▶ _What you have to do_: When you copy the material below, keep every line exact and omit the pictures.

▶ _Information_:
= Beginning of Section =

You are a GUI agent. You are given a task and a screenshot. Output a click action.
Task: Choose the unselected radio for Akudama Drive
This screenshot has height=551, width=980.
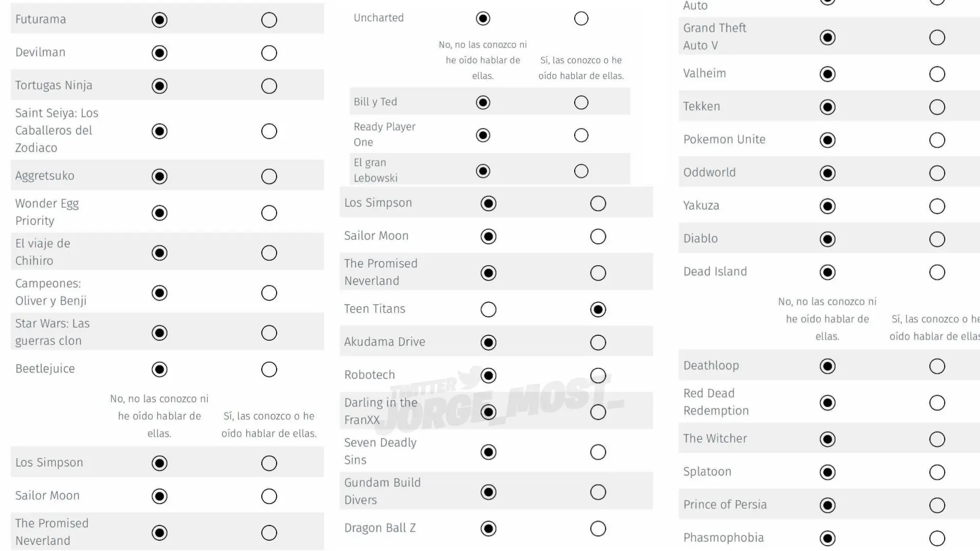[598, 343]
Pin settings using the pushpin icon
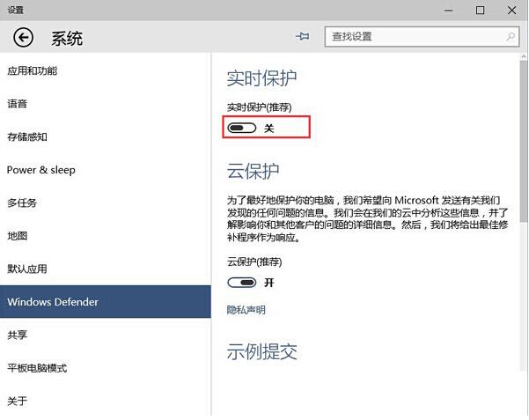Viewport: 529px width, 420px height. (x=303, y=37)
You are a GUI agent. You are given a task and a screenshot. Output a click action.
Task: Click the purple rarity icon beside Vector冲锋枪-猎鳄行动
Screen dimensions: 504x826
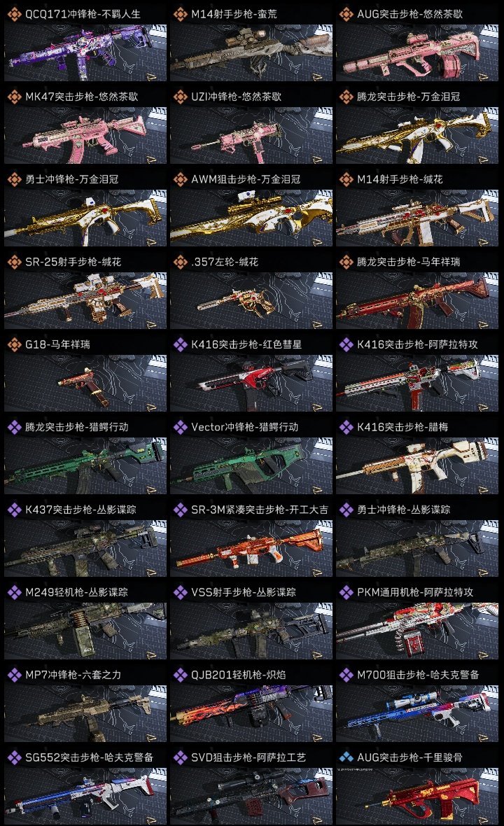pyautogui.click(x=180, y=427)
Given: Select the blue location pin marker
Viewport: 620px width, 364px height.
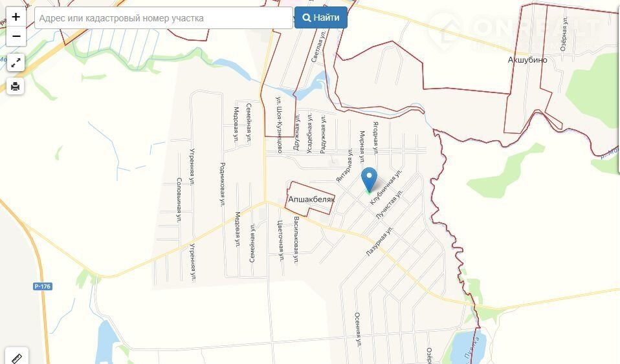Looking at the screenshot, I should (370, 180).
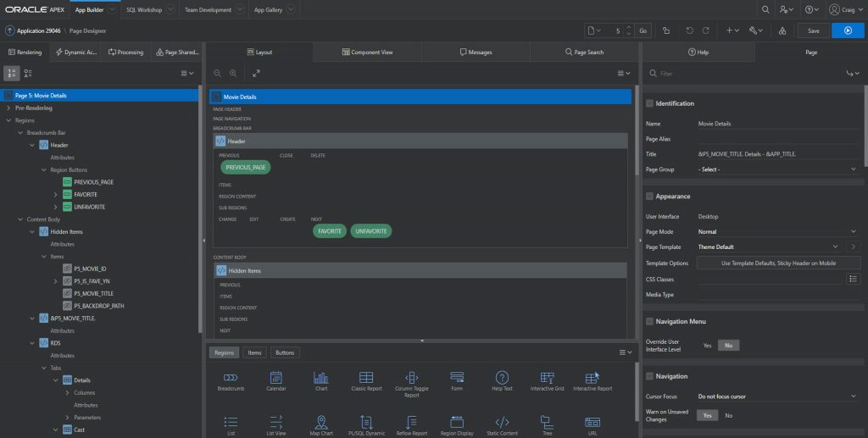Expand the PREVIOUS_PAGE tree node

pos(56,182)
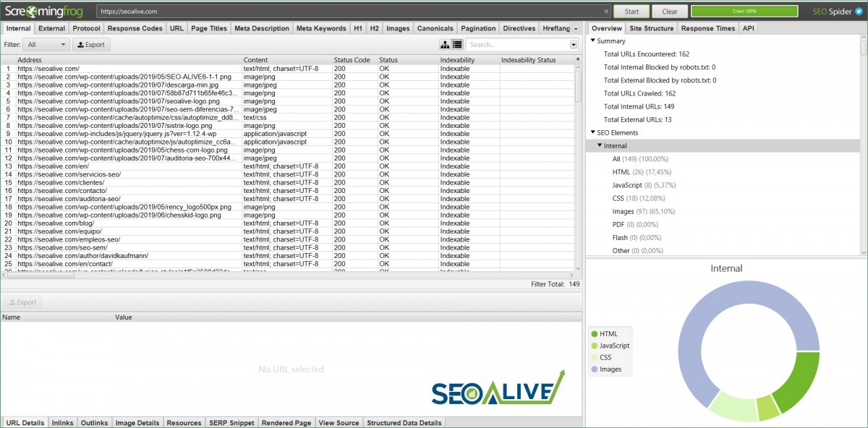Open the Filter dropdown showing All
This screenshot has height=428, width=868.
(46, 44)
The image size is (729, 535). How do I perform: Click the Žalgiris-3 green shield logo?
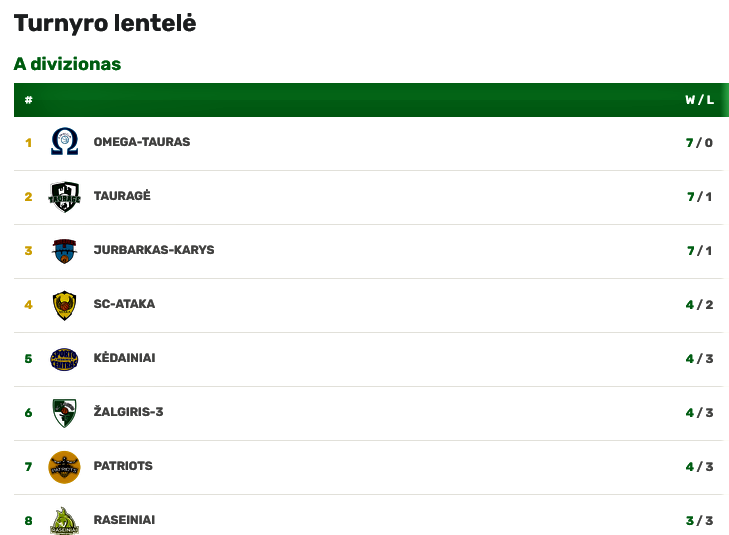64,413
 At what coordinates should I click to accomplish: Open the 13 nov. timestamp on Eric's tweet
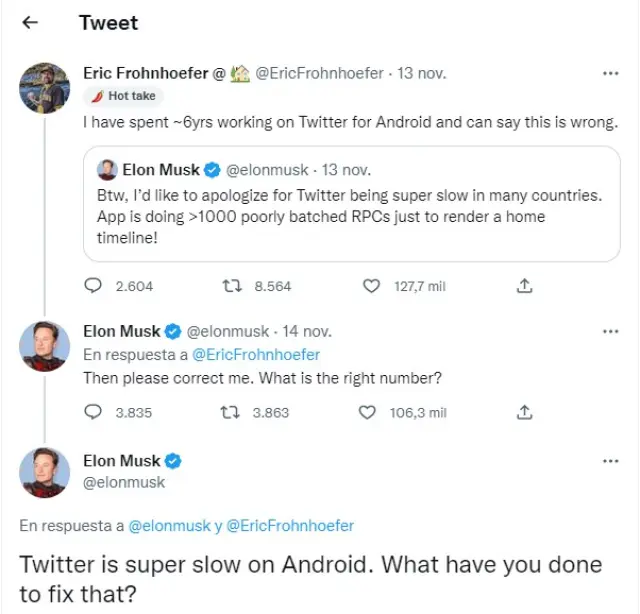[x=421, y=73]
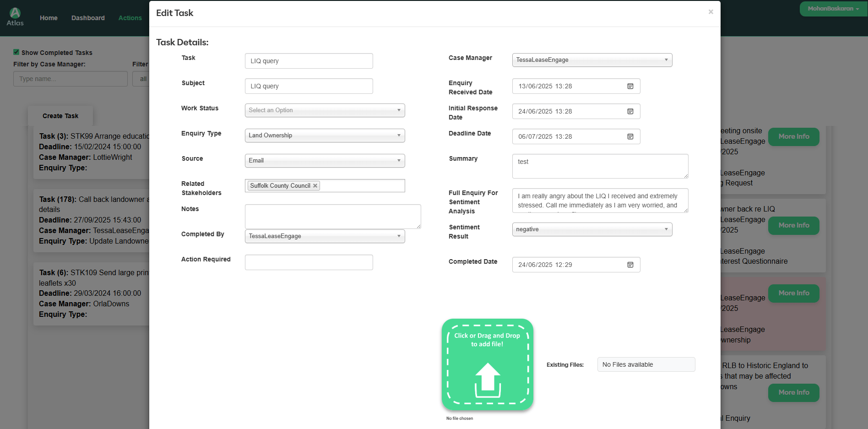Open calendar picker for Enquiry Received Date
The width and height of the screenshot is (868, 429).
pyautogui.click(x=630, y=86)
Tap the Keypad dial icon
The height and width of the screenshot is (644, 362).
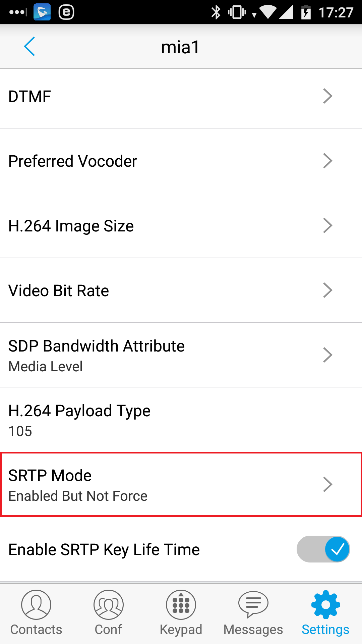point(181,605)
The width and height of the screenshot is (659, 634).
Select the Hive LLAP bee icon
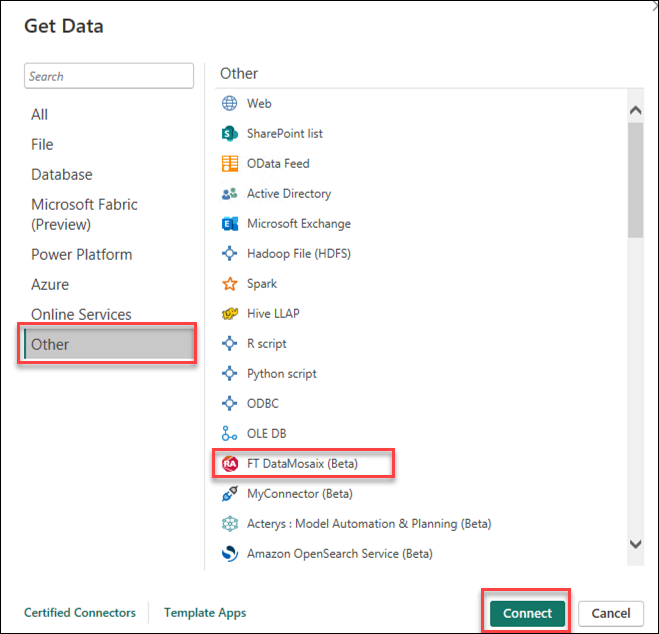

= End of Section =

▶ _Response area_:
You are a GUI agent. You are given a task and a screenshot. Output a click action.
Task: Choose the unselected radio for Akudama Drive
This screenshot has height=551, width=980.
[598, 343]
Pin settings using the pushpin icon
Viewport: 529px width, 420px height. (x=303, y=37)
You are a GUI agent. You are given a task and a screenshot. Output a click action.
Task: Click the purple rarity icon beside Vector冲锋枪-猎鳄行动
Screen dimensions: 504x826
pyautogui.click(x=180, y=427)
Given: Select the blue location pin marker
Viewport: 620px width, 364px height.
Looking at the screenshot, I should (370, 180).
Expand the PREVIOUS_PAGE tree node

pos(56,182)
Open the Filter dropdown showing All
This screenshot has height=428, width=868.
(46, 44)
The image size is (729, 535). How do I perform: Click the Žalgiris-3 green shield logo?
64,413
 At what coordinates should I click to accomplish: Open the 13 nov. timestamp on Eric's tweet
[x=421, y=73]
Open calendar picker for Enquiry Received Date
The width and height of the screenshot is (868, 429).
pyautogui.click(x=630, y=86)
Tap the Keypad dial icon
The height and width of the screenshot is (644, 362).
point(181,605)
The width and height of the screenshot is (659, 634).
Select the Hive LLAP bee icon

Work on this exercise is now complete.